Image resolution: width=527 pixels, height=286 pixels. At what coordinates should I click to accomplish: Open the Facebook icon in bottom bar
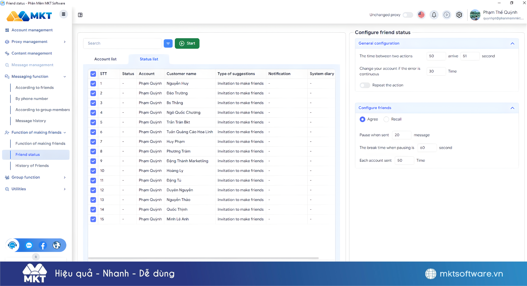click(43, 245)
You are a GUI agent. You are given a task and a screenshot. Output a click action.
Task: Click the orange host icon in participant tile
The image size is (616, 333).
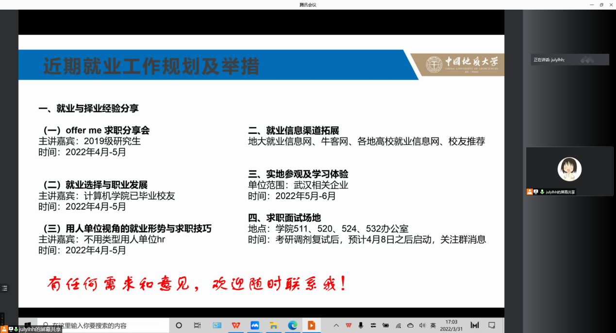pyautogui.click(x=530, y=192)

■ What is needed ■
Each entry above should be copied word for word, with the images omitted.

■ Task result ■
Image resolution: width=527 pixels, height=286 pixels. At what coordinates should I click to accomplish: Open the Facebook icon in bottom bar
click(43, 245)
You are a GUI agent. You are given a task and a screenshot. Output a click action.
Task: Click the orange host icon in participant tile
The image size is (616, 333).
pyautogui.click(x=530, y=192)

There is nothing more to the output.